Medinews
13 Gennaio 2015

CRISI E SANITÀ: NEL 2013 MENO CONTROLLI PER IL 15% DEGLI ITALIANI

La crisi economica spinge gli italiani a destinare sempre meno risorse economiche per la cura e prevenzione della propria salute. Il 53% dei nostri connazionali ha razionalizzato negli ultimi 12 mesi le spese per la salute. Il 38% fa solo le visite indispensabili quando ne ha davvero bisogno, mentre il 15% dichiara apertamente di effettuare meno controlli per motivi economici. È quanto segnala la nuova ricerca dell’Osservatorio Sanità di UniSalute.
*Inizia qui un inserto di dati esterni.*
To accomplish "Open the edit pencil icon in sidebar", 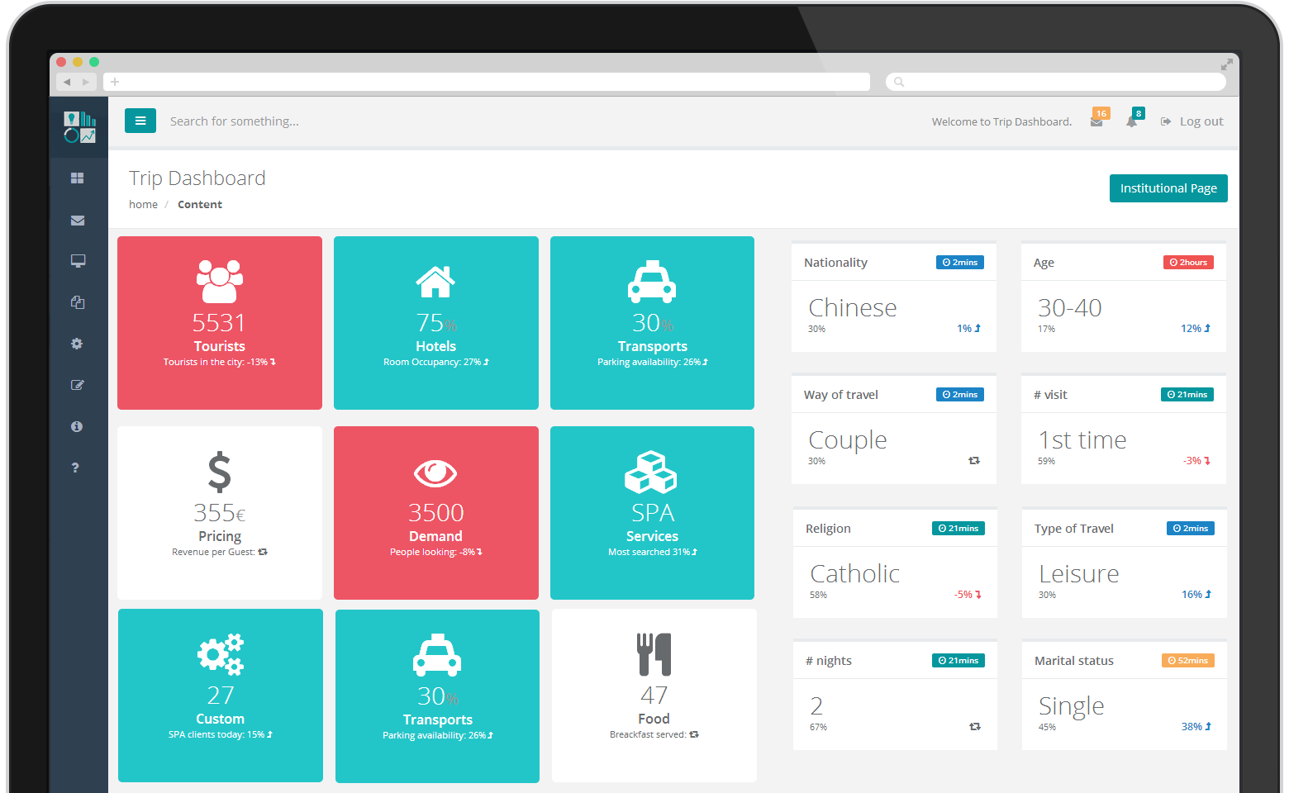I will click(x=78, y=385).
Gli abitanti del Mezzogiorno sono quelli che hanno stretto di più la cinghia anche sul fronte salute (59%). Più di un italiano su quattro (27%) ha diminuito la frequenza con cui si rivolge alla sanità privata e ben il 75% degli intervistati dichiara che ciò è dovuto a questioni economiche. Quando si rivolge al privato, la metà nostri connazionali (52%) lo fa perché i tempi di attesa nel pubblico sono troppo lunghi e non sempre ci si può permettere di aspettare per curare la propria patologia.